• SUPPLIED PASSAGE:
>>>

In the early 1980s, monitoring of residential wells in the vicinity of Laurel Park found that some wells had contaminants believed to be site related. As a result, residences were provided with bottled water in 1983 by Laurel Park, Inc., and subsequently by the CT DEP until 1990 when the majority of the residences near the landfill were connected to the public water supply.

In 1983 the CT DEP and Laurel Park Inc. entered into a stipulated judgement which required:
1. the installation of monitoring wells
2. the construction of a leachate collection system
3. delivery of bottled water to affected homeowners.
The judgement also allowed the landfill to be used for disposal of municipal waste only. In 1983, a leachate collection system was constructed to convey wastes off-site into the Naugatuck municipal waste water treatment plant. However, it was not hooked up until 1989. The CT DEP did not allow the collection system to flow into the municipal sewers until an additional separate leachate line was installed in December 1989.

<<<

• REQUIRED ACTION A: From the Laurel Park landfill text, copy out the part that runs from "In the early" up to and including "public water supply.".
• REQUIRED ACTION B: Translate this sentence from the Laurel Park landfill text into Spanish: "The judgement also allowed the landfill to be used for disposal of municipal waste only."
• REQUIRED ACTION C: Pick up the Laurel Park landfill text after its final sentence and keep writing.

• LISTED RECORDS:
>>>

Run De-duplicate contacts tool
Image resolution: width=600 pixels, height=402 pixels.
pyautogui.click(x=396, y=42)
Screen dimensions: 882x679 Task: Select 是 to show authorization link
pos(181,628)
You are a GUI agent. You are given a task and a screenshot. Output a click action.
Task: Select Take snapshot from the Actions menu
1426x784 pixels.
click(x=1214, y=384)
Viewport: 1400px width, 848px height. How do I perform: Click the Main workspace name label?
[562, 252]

<<<
>>>

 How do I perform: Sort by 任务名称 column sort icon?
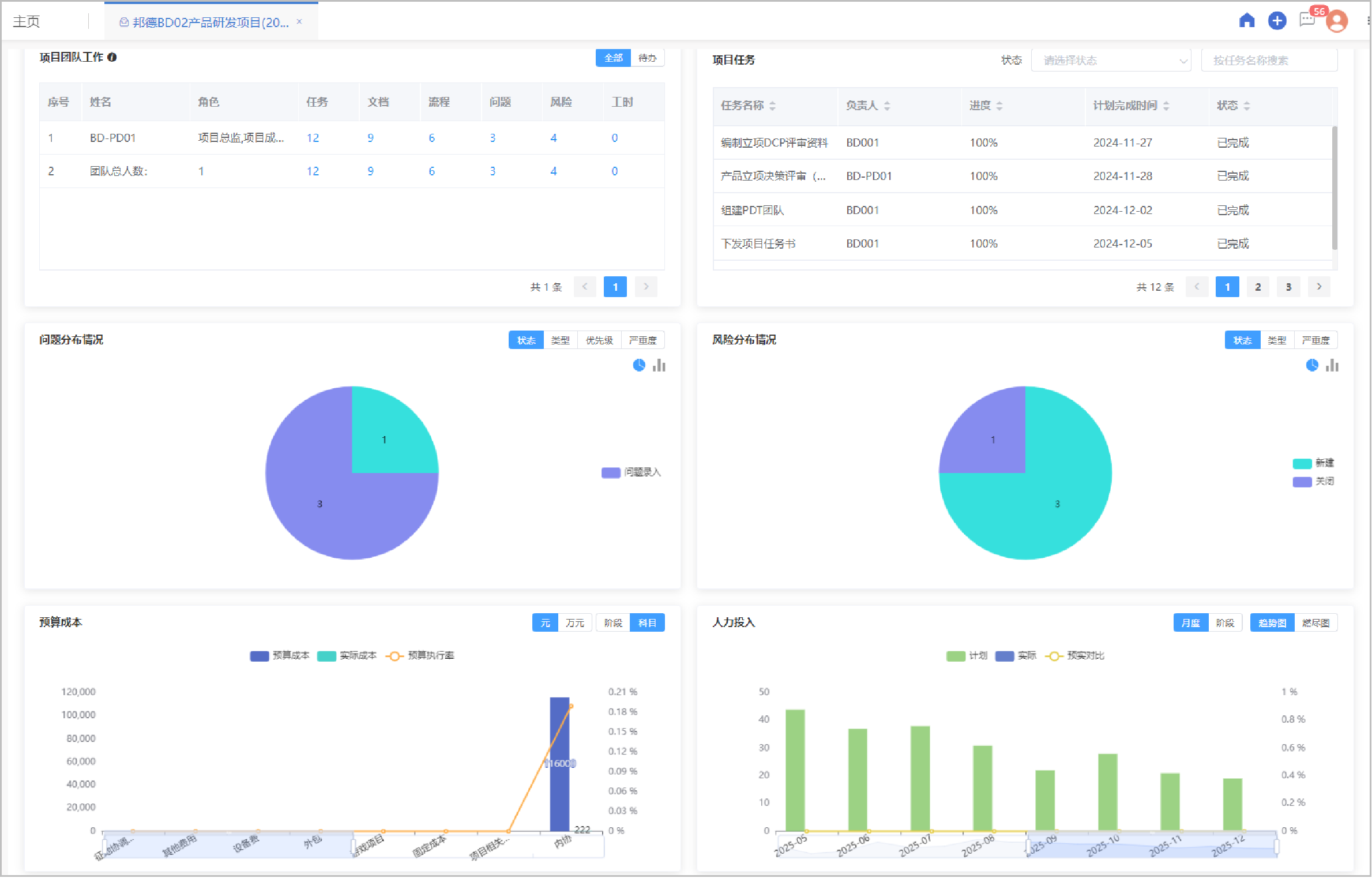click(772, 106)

<<<

• RESPONSE BOX A:
In the early 1980s, monitoring of residential wells in the vicinity of Laurel Park found that some wells had contaminants believed to be site related. As a result, residences were provided with bottled water in 1983 by Laurel Park, Inc., and subsequently by the CT DEP until 1990 when the majority of the residences near the landfill were connected to the public water supply.

• RESPONSE BOX B: La sentencia también permitía que el vertedero se utilizara únicamente para la eliminación de residuos municipales.

• RESPONSE BOX C:
On October 13, 1983, the CT DEP issued a cease and desist order prohibiting the operation of the landfill based on the detection of 2,3,7,8-tetra-chloro-p-dioxin (TCDD) in an onsite monitoring well. Later sampling and analyses did not detect the presence of this contaminant. As a result, the landfill was allowed to reopen and accept municipal waste.

In 1986, a preliminary health assessment was performed by ATSDR which concluded that surface runoff and leachate associated with the site posed a potential public health threat to residents near the site.

In May 1988, an Addendum to the Health Assessment was released. ATSDR reviewed a list of proposed alternatives for remediation to determine which of them were adequate for the protection of public health.

The landfill was closed in 1987.

In 1989, the U.S. Environmental Protection Agency ordered the owners of the landfill to construct a sewer line connecting the leachate collection system to the Naugatuck Municipal Sewage Treatment Plant. The sewer line was installed to alleviate the serious problem of the overflow of contaminated leachate from a manhole on the Laurel Park site. This sewer line discharges into the Naugatuck municipal sewage treatment plant.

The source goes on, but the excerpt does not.